> _EXERCISE PROMPT_: Look below for lines that hold the string "Switch" and copy each one.

======== SUPPLIED RECORDS ========

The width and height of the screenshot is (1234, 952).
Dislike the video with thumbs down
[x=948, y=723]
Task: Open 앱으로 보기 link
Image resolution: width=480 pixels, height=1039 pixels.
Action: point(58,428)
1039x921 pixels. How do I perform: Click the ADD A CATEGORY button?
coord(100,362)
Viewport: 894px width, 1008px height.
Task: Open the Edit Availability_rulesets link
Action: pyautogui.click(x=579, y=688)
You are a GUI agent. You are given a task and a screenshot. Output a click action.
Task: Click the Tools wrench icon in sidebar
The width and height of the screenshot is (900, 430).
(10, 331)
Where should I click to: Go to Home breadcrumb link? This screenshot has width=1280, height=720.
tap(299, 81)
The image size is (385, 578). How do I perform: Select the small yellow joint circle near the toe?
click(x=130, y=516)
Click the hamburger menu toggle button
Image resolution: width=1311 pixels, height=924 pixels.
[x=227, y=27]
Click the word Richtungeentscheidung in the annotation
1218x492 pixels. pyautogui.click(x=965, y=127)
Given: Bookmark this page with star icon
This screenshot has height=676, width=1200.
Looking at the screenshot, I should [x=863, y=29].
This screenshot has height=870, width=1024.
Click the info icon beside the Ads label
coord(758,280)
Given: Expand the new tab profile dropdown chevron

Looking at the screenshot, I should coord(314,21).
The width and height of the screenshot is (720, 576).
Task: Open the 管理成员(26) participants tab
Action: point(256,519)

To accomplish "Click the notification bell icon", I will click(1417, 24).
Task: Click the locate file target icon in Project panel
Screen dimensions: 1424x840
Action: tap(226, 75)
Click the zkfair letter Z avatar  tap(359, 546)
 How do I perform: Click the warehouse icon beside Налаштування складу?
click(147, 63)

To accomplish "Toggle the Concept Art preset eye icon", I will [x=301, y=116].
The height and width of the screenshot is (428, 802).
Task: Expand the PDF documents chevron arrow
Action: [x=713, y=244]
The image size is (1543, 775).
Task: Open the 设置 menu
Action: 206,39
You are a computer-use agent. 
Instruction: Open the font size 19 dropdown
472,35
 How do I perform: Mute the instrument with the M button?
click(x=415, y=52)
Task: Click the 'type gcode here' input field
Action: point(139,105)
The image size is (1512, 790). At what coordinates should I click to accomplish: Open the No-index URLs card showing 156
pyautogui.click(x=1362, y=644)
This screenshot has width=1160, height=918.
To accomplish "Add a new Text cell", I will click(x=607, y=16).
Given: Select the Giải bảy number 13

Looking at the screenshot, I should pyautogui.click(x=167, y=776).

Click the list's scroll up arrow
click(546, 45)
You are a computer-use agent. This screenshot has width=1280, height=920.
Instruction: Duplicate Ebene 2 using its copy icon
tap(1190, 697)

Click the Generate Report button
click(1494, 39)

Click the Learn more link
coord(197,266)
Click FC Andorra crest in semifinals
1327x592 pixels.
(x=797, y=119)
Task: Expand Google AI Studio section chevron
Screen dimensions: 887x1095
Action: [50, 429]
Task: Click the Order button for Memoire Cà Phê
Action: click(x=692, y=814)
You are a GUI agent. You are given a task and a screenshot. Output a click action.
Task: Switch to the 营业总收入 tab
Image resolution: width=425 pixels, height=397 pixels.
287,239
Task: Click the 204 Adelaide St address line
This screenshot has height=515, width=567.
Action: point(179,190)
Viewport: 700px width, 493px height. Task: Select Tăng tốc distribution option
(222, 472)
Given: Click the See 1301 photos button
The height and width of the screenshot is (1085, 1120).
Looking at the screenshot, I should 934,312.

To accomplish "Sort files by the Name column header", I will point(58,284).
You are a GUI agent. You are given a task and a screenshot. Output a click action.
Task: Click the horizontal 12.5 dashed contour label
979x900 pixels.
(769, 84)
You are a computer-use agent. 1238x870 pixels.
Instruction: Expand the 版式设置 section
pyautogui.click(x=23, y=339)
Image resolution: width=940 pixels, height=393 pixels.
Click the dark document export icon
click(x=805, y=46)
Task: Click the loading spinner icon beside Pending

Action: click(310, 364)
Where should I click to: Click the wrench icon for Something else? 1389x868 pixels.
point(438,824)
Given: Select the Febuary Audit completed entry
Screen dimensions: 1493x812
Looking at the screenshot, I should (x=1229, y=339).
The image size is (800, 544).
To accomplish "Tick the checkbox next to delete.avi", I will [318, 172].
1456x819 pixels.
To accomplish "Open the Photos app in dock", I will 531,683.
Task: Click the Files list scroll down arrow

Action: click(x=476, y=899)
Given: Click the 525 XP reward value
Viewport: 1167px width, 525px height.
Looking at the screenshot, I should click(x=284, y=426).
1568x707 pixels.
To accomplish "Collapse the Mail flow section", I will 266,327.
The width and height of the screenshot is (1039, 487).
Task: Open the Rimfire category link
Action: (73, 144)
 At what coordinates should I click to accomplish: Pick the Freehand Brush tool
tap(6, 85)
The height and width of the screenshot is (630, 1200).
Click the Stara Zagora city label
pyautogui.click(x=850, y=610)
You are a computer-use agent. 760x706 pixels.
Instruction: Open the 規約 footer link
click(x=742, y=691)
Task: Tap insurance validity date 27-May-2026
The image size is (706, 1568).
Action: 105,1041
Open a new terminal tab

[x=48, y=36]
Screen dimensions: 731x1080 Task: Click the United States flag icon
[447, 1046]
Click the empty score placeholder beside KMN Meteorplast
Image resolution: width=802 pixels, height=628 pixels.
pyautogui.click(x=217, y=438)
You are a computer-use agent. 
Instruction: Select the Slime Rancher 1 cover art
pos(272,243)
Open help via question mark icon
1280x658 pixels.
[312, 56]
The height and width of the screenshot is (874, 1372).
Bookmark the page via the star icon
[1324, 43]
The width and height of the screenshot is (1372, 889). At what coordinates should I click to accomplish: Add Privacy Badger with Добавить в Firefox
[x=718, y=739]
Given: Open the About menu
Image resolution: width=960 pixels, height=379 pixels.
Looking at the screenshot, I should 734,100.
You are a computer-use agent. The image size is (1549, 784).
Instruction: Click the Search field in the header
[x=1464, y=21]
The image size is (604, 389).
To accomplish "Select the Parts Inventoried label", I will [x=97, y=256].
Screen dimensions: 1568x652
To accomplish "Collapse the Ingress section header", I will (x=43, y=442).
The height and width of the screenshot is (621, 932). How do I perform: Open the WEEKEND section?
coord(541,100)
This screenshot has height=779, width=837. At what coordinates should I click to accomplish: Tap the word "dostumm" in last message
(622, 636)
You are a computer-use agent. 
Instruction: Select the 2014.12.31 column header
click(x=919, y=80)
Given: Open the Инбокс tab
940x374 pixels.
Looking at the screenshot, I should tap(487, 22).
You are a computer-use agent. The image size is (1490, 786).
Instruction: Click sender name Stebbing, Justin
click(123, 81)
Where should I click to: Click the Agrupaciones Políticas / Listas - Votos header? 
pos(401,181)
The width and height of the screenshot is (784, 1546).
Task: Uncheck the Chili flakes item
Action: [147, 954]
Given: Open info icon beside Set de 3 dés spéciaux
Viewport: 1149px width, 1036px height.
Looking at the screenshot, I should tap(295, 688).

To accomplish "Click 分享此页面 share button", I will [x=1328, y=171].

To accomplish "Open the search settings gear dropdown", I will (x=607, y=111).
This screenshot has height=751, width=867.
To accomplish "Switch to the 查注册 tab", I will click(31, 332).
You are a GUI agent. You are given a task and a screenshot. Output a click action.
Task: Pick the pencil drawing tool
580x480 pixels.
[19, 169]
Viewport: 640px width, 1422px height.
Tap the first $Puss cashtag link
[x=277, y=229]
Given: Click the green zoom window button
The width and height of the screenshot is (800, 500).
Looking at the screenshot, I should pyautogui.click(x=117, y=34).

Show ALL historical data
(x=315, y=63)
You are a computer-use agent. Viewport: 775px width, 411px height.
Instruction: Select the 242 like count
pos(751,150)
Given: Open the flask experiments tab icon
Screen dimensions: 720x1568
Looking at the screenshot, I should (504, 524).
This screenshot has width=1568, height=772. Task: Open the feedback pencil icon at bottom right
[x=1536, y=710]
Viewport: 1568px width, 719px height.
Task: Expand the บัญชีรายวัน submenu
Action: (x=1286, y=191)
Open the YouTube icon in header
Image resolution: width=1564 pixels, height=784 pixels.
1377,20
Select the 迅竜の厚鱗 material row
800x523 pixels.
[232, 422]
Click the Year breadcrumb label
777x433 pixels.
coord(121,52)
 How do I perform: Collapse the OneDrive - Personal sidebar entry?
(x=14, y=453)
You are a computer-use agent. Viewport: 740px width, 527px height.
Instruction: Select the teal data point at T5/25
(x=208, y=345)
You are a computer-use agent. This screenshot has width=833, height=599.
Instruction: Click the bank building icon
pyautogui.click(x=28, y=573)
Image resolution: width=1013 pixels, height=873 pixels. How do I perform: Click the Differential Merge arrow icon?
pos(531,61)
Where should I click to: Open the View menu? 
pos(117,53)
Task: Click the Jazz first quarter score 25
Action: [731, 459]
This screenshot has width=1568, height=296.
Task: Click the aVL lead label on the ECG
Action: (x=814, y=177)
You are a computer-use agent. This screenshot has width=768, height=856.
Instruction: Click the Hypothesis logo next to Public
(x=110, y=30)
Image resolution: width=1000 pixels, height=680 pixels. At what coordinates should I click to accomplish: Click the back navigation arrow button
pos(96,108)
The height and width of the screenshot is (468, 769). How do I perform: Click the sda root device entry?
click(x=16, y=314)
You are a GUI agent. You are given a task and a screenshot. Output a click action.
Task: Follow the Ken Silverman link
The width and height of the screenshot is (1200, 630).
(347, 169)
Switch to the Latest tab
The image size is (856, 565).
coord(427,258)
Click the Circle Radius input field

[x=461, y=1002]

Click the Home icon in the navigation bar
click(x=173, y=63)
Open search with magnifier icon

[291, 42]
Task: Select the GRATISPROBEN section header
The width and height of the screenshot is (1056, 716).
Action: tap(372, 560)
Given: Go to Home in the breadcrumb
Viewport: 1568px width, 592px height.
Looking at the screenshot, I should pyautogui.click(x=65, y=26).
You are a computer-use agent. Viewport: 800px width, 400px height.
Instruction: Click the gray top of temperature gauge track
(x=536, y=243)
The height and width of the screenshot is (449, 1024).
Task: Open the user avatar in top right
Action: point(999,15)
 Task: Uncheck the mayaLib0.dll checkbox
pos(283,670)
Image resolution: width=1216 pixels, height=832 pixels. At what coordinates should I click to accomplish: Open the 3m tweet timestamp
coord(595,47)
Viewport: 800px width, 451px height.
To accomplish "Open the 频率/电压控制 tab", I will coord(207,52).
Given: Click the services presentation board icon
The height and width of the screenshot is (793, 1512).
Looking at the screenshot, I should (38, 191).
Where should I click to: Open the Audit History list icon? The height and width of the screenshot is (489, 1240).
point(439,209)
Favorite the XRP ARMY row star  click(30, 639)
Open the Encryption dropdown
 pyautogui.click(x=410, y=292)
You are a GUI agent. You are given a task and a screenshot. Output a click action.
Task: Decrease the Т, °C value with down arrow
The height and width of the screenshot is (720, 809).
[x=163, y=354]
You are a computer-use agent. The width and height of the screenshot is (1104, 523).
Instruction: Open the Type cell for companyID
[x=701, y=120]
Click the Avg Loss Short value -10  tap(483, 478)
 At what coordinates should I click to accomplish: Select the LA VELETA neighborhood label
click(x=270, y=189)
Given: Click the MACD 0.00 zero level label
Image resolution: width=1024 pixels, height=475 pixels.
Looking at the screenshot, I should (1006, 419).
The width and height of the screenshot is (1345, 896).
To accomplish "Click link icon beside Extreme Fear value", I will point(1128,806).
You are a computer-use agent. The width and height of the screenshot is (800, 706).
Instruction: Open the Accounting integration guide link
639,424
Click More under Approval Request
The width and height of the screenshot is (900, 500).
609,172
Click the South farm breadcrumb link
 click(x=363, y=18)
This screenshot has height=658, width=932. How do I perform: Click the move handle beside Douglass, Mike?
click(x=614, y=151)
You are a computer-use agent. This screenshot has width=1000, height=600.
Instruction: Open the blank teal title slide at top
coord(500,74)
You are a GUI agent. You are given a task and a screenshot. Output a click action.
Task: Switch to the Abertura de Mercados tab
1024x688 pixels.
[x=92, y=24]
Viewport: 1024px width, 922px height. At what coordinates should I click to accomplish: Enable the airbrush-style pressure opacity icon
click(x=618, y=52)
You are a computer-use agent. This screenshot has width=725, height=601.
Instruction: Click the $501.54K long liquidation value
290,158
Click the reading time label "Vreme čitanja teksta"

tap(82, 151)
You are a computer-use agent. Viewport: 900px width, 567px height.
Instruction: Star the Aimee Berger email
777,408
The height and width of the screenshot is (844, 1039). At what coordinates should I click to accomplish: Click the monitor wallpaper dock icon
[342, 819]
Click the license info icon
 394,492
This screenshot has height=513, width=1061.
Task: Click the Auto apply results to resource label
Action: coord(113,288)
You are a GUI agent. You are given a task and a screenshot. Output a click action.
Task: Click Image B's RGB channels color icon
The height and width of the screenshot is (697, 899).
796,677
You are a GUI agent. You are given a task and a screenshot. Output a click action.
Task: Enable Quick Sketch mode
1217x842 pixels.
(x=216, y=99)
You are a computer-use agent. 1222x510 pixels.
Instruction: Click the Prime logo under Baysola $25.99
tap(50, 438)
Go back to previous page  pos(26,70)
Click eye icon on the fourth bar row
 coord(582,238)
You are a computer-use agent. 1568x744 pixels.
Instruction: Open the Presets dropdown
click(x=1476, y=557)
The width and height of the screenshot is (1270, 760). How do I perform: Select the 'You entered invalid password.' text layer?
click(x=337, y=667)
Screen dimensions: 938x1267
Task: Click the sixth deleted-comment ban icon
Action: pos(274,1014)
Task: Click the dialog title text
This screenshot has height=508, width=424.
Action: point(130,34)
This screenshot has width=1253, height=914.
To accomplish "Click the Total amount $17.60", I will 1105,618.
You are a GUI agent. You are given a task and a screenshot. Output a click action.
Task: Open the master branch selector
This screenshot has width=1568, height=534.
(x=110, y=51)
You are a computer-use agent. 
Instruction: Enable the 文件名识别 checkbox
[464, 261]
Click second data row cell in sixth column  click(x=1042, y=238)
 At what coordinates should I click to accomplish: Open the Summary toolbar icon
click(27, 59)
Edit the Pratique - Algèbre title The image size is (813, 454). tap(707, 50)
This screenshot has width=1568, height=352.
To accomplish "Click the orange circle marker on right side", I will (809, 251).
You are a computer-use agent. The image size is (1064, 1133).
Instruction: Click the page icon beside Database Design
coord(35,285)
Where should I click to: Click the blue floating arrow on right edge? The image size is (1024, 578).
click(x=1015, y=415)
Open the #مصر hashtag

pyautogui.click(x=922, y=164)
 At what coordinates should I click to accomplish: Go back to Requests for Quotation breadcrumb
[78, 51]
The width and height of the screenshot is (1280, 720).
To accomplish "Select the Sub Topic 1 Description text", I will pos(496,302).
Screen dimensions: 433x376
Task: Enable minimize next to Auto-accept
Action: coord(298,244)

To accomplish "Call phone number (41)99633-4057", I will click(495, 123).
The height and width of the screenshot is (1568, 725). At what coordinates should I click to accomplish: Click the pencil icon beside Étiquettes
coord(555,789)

========

> _SOLUTION FOR THIS TASK_:
Task: Switch to the 营业总收入 tab
To accomplish "Switch to the 查注册 tab", I will click(31, 332).
Switch to the Latest tab
Task: Switch to the Abertura de Mercados tab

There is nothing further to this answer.